(Stored items)
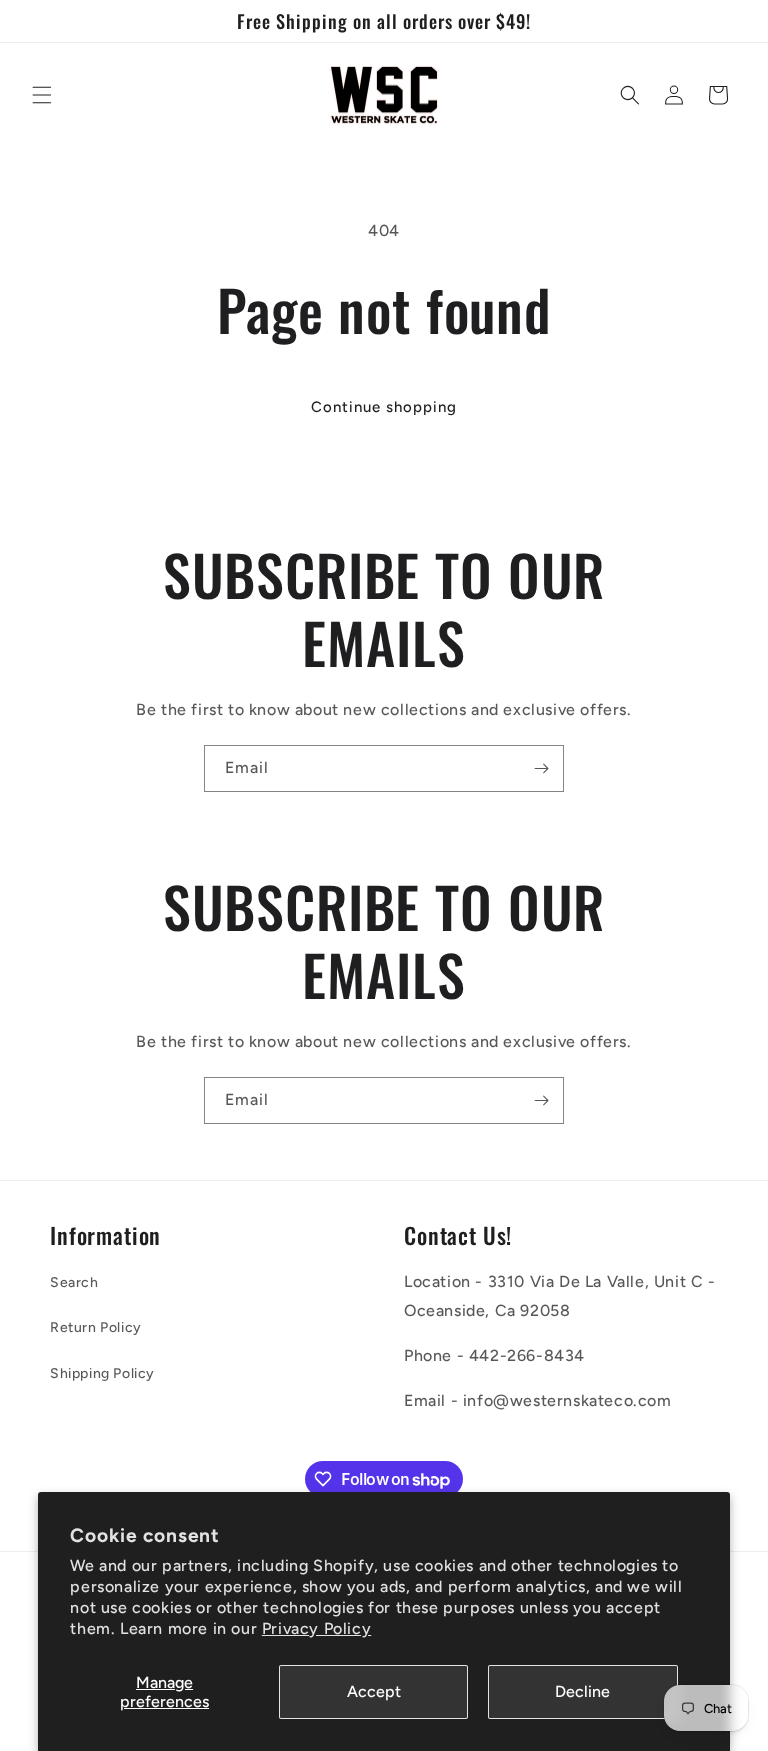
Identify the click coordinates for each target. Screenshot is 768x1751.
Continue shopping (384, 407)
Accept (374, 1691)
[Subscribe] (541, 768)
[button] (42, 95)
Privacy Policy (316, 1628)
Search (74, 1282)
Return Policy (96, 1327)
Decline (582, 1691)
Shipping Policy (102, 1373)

### YOUR ASSIGNMENT
Your answer should be every entry repeated exactly, minus the pictures.

### SOLUTION TO THIS EXERCISE
Identify the click coordinates for each target. Screenshot is 768x1751.
Continue shopping (384, 407)
Accept (374, 1691)
[Subscribe] (541, 768)
[button] (42, 95)
Privacy Policy (316, 1628)
Search (74, 1282)
Return Policy (96, 1327)
Decline (582, 1691)
Shipping Policy (102, 1373)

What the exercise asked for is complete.